It got quiet where he was suddenly, “We got invited to do a couple of the night shows in New York City in November, just before Thanksgiving.”


My jaw dropped, “Oh my God. Congratulations.”


“Thank you. Can I see you Friday night? Like we hang out, like before? Maybe go to dinner?”


I ran my hands through my hair, “I can’t. I have to work.”


His voice sounded panicked, “You got a job?”


“Yeah. My friend Lise got me one at that bar you guys always play on Fridays. I start there this Friday.”


He didn’t talk. I pulled the phone from my face, checking for signal. “Hello?”


He sounded pissed, “You can’t work there. Brian is a pig and tries to sleep with every chick that works there. He’s famous for his job interview.”


I scowled, “I already have the job. I don’t need an interview. And you work there, what do you care?”
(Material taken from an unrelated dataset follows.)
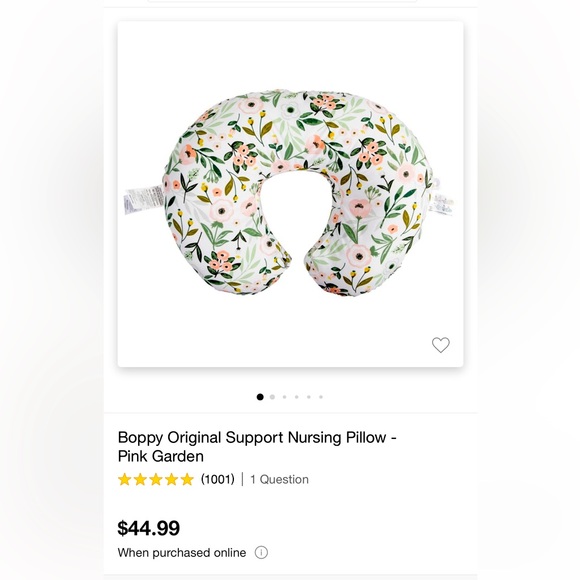580x580 pixels.
Task: Open the floral nursing pillow product photo
Action: click(x=290, y=194)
His tone didn’t improve, “You can’t work there.”


I sighed, “Okay well, we can talk about it when you get home on Friday.” I hated that I was the on thin ice with him for the sake of Thin Ice. If I rocked the boat, he’d trash a hotel room or beat someone up. God only knew.


“I’ll be home tonight.”


I sighed, “You have shit to do. Stop being a pain in the ass. How’s this, I won’t work a shift until you speak to Brian and assure him, I am to be left to work and not hit on.”


He paused again. “Deal.”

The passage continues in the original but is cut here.